Senator Lisa Singh spoke, as did Peter Tighe then it was my turn. Russell Broadbent MP also did the closing speech after mine.
(My speech below)
I’d like to begin by thanking the Parliamentary Group on Asbestos Related Diseases for organising this event and for raising awareness about this very important issue. I’d also like to thank the Asbestos Safety and Eradication Agency for supporting this event and helping PGARD raise awareness about the dangers of asbestos. I lost my father to pleural mesothelioma in 1985 – he was only 54 years old. Like many people in our community, I was diagnosed with peritoneal mesothelioma, an asbestos-caused cancer in 2003. I never knew my fate would follow my father’s footsteps. As I began to heal from surgeries and chemotherapy, mesothelioma spread to the pleura of my lungs in 2009. I only know to fight – and fight hard – I am currently having further chemotherapy treatment. Asbestos has had a hugely destructive impact on my family and me.
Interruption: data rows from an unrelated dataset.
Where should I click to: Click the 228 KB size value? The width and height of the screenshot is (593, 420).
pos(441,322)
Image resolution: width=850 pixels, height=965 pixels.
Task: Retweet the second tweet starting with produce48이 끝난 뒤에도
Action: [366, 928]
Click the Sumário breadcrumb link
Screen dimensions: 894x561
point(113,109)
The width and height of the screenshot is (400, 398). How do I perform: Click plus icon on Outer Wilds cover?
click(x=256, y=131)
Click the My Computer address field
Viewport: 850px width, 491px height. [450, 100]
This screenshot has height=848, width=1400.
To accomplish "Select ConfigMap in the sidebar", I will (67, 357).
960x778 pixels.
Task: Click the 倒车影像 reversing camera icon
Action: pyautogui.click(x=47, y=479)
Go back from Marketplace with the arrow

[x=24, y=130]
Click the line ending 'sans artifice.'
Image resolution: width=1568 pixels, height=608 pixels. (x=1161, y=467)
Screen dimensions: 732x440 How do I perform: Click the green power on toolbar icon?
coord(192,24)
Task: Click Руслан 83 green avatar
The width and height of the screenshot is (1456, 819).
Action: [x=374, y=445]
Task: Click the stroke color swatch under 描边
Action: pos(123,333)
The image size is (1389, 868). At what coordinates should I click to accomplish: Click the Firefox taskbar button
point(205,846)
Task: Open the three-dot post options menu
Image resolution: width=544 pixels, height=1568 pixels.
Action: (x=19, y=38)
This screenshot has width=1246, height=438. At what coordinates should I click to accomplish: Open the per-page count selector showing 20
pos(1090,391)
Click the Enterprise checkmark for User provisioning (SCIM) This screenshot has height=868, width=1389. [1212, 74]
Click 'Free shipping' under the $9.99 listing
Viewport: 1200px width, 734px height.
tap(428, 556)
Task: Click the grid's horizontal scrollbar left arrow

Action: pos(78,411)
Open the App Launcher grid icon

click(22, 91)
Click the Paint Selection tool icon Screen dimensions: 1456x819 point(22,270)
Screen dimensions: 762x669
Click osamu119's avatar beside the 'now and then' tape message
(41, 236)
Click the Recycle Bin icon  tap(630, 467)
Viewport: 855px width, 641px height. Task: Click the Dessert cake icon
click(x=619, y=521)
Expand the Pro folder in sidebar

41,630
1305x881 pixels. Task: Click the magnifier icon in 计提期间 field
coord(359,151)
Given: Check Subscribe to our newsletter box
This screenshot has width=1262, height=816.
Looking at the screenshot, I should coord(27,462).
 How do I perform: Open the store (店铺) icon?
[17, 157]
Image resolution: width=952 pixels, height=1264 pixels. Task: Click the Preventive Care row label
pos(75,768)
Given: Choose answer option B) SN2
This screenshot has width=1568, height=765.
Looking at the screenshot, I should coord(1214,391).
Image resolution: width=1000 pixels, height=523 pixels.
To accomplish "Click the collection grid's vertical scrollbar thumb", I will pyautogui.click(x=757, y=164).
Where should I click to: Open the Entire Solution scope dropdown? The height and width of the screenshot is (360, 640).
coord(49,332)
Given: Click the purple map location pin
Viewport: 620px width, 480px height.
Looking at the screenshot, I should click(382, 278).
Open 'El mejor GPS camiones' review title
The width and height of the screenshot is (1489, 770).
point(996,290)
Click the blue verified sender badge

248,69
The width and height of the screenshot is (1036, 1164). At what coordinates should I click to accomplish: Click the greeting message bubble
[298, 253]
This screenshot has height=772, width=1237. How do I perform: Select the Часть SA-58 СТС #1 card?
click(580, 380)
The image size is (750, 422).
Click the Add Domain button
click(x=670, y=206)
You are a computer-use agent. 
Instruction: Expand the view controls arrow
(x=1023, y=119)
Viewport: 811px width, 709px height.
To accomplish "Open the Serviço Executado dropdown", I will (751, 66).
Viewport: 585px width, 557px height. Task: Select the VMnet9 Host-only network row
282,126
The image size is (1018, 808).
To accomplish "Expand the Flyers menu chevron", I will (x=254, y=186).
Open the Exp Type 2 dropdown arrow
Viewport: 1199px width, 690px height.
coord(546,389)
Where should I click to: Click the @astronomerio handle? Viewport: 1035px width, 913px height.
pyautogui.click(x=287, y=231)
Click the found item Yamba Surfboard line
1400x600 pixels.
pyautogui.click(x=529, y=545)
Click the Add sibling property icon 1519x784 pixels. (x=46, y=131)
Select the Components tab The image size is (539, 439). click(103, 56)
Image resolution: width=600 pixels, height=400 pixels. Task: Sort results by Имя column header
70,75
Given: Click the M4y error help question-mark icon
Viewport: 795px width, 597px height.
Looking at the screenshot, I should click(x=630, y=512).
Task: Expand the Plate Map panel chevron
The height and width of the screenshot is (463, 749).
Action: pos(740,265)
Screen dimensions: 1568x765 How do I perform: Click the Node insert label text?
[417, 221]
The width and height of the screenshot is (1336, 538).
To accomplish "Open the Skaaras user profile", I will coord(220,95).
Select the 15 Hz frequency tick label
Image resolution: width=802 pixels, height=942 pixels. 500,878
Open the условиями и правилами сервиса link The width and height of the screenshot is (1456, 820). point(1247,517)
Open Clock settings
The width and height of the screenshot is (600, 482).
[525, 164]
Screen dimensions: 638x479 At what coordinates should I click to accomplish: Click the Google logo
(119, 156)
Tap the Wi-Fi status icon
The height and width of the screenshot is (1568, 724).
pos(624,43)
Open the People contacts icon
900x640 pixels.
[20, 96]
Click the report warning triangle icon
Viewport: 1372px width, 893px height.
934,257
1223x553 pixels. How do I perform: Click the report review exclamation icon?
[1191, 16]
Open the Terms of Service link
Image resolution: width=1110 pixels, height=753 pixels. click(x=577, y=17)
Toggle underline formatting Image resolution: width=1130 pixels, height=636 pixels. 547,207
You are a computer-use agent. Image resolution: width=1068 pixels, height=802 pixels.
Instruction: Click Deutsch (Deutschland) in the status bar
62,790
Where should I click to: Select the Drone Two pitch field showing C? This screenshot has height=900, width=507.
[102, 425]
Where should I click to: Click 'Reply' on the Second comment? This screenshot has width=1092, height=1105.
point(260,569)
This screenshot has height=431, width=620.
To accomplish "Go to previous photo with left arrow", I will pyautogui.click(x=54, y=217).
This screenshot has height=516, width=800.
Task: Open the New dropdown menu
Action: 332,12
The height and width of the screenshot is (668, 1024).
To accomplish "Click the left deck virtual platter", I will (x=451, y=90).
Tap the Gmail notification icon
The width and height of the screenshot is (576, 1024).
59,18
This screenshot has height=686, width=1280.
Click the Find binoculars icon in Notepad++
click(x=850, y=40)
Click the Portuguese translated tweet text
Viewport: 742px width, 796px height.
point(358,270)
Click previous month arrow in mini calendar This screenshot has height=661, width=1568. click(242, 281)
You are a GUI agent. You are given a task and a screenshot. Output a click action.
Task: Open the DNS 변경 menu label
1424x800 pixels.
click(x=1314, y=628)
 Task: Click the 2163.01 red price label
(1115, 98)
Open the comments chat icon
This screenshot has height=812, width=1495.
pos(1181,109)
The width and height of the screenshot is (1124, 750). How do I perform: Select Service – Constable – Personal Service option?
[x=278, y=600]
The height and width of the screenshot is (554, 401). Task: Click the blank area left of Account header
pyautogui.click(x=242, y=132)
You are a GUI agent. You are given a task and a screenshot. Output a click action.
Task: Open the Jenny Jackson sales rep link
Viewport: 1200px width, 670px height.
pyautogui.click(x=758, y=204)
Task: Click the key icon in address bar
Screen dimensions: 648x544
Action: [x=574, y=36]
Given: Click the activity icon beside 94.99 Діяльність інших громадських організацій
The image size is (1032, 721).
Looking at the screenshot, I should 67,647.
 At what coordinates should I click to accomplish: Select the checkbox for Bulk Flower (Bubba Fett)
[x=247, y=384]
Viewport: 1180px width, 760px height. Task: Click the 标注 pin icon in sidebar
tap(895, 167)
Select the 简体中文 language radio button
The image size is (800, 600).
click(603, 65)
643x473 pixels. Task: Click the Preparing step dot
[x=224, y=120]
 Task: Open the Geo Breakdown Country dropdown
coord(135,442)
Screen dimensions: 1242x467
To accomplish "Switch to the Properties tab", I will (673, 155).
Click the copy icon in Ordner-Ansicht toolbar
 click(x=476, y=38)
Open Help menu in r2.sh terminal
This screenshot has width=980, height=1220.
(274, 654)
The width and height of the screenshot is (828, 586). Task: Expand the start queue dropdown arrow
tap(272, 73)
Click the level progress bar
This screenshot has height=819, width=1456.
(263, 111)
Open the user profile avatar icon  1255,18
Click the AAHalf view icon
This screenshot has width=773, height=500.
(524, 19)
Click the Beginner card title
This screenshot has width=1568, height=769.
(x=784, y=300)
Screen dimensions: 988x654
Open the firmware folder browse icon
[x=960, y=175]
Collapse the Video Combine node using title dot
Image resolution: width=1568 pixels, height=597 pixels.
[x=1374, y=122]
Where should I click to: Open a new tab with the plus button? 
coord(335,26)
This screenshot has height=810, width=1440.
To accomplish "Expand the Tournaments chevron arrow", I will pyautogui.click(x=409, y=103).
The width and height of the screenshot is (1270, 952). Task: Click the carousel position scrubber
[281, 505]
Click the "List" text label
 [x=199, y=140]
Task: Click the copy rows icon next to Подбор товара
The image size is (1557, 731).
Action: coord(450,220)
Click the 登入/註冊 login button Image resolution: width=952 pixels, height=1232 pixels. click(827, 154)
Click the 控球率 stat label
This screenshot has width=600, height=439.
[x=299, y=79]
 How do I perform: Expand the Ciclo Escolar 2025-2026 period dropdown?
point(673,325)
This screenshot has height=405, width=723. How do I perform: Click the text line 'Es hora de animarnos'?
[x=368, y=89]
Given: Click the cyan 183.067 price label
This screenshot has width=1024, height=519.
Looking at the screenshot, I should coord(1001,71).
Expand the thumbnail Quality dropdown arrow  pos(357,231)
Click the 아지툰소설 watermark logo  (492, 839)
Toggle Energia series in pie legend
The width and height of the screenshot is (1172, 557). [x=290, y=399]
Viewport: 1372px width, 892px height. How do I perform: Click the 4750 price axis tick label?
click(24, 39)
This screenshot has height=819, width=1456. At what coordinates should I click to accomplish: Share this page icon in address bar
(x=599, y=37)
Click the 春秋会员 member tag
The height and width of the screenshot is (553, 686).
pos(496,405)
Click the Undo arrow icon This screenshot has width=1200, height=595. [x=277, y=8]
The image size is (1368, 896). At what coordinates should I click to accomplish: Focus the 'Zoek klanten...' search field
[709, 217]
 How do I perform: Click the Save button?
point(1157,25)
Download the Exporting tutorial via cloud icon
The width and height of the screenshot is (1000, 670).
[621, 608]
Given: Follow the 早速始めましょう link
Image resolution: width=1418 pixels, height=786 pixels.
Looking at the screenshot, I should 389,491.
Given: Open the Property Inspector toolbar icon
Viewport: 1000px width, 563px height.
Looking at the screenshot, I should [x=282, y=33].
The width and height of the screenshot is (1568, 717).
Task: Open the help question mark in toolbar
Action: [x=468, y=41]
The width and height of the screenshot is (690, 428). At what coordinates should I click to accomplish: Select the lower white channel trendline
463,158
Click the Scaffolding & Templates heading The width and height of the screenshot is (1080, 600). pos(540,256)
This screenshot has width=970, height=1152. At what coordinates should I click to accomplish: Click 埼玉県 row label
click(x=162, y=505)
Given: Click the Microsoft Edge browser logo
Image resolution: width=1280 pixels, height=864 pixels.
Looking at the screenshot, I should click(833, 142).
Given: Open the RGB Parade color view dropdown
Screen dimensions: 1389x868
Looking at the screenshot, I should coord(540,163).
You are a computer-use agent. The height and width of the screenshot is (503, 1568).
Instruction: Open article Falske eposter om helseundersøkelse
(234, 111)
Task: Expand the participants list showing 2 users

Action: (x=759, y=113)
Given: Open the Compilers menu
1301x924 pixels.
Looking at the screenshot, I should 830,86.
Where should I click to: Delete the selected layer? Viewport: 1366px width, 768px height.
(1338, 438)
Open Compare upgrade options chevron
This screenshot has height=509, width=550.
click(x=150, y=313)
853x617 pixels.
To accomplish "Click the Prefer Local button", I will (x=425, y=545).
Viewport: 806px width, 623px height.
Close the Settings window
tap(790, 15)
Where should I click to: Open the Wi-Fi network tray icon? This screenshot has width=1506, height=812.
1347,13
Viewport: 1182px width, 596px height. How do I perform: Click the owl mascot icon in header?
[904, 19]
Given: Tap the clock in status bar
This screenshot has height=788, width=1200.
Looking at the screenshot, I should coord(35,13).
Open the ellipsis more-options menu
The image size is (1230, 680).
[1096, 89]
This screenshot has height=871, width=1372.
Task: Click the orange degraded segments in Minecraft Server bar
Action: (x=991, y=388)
My story is only one of thousands of stories out there where families have suffered and have been torn apart by this insidious substance. My pain and knowledge, has spurred me on to advocate for the sufferers of asbestos related diseases and their families and for greater awareness of the dangers of asbestos and prevent people from being exposed in the future. I attended the initial Asbestos Summit in Sydney in November 2012 where Bill Shorten announced that an independent Agency would be established to target this issue.
In my mind this was the ultimate and very important step in asbestos safety and eradication for Australia and also leading the way worldwide. I was so overjoyed that this had finally come into fruition through the work of support groups, unions and government. I felt at peace, that if I died tomorrow I would be happy in the knowledge that this is in place. As my mesothelioma battle continues, so do my advocacy efforts. In April 2014, I was fortunate to attend the Asbestos Disease Awareness Organisation (ADAO) 10th International Asbestos Awareness Conference in Washington where I was honoured to receive an award for advocacy and support to other sufferers and their families. As a guest speaker, I shared my story. Asbestos Safety and Eradication Council Chairman Geoff Fary was invited to also speak at the ADAO conference in 2013. He spoke about Asbestos Management Review, the new agency and the way forward, and people listened. It was clear to me, that America and other countries see us as leaders in our country and abroad in campaigns to ban asbestos. We have come a long way since the full ban on Asbestos in 2003, and most importantly, with the establishment of the independent Agency. Mesothelioma is a death sentence for the person diagnosed and their family. Asbestos tumours are likened to barb wire and eventually join up into like a mass of hard concrete in the linings and suffocate the organs making breathing painful. It literally takes your breath away.
Australians need this Agency to ensure there is a national approach to identifying asbestos and developing ways to remove it from our community. I have a great fear that without the Agency, the issue of eradicating asbestos will be put on the backburner and will fizzle out. Please hear my voice. I would not wish this painful and aggressive cancer on anyone. Those nearly invisible fibres have devastated my family, my friends, my community, and me. My father paid a high price for his work – his life. Now I fight this painful, but preventable cancer. Do we want asbestos to continue to plague us and the next generation? For me, for us, please keep the Asbestos Safety and Eradication Agency viable – prevention is the only cure. I thank you again for inviting me here today.
Standing on the steps of to the entrance of Parliament House prior to the PGARDS luncheon.
At PGARDS luncheon with team members of ADFA (Asbestos Diseases Foundation of Australia), Kat Burge South Australia and Senator Lisa Singh.
We Mesowarriors do voice our stories and our opinions on Asbestos and Mesothelioma in so many ways and yet we were once just ordinary people doing ordinary living until we were diagnosed with this disease.
So proud of those that can talk and get our case across for all the Mesowarriors.